No se trata solo de lamentarse, porque sin duda existen razones de sobra para hacerlo, sino de insistir en que pese a que los impactos de la violencia sobre la natu­raleza denunciados desde hace décadas, las acciones de mitigación, mínimos de justicia ambiental, medidas de reparación y garantías de no repetición demanda­das por comunidades afectadas, siguen sin llegar. Tenía lógica creer que esa de­jadez histórica cambiaría tras la firma del Acuerdo de Paz, cuando se esperaba que muchas de las zonas arrasadas fueran re­sarcidas a través de disposiciones de justi­cia transicional con enfoque ambiental, a cargo de desmovilizados de las Farc. Pues no, eso todavía no ocurre y se acumulan los pendientes en las áreas donde el con­flicto se ha recrudecido.

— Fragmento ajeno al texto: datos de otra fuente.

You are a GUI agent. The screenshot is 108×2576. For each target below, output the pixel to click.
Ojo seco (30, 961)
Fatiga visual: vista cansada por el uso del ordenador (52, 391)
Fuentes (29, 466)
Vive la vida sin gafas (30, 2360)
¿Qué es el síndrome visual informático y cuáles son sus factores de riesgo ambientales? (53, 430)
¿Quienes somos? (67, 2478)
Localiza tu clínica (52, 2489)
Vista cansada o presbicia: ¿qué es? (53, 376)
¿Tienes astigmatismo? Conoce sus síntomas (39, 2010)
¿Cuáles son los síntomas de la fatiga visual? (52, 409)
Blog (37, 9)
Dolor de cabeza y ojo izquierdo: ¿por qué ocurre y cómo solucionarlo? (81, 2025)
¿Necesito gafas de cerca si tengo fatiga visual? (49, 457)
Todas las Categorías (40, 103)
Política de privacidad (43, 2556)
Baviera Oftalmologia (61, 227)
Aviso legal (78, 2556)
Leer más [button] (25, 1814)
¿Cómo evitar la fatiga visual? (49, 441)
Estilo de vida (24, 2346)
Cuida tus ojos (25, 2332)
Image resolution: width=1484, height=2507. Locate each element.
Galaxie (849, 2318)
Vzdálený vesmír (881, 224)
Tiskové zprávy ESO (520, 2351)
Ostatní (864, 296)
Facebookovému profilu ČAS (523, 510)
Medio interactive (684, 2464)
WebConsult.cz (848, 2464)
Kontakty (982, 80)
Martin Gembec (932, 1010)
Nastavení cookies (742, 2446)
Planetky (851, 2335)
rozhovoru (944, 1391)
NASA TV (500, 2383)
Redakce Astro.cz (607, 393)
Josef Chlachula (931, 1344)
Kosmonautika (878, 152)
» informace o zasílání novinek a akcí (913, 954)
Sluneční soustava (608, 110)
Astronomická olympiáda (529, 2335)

Con ejemplar coherencia, la Jurisdic­ción Especial para la Paz (JEP) ha recono­cido al territorio como víctima en cuatro fallos por afectaciones en regiones don­de habitan pueblos indígenas y comuni­dades afrodescendientes. Es una mirada imprescindible para tratar de entender el cúmulo de hechos constitutivos de graves violaciones a los derechos huma­nos e infracciones al Derecho Interna­cional Humanitario (DIH) en Colombia que tienen origen en nuestros recursos naturales. En este Día de la Tierra, dedi­quemos un momento a reflexionar sobre nuestra crisis ambiental por efecto del conflicto armado. Aunque la tormenta de la violencia arrecie, como sucede aho­ra, denunciar esta barbarie es lo justo, como también lo es exigir a una sola voz que se deje de usar el ambiente como un arma arrojadiza contra el adversario o una fuente para acrecentar las rentas criminales. Urge restablecer sin dila­ciones una gobernanza de los recursos naturales para asegurar paz y reconci­liación. Estos no son invisibles ni pasan inadvertidos.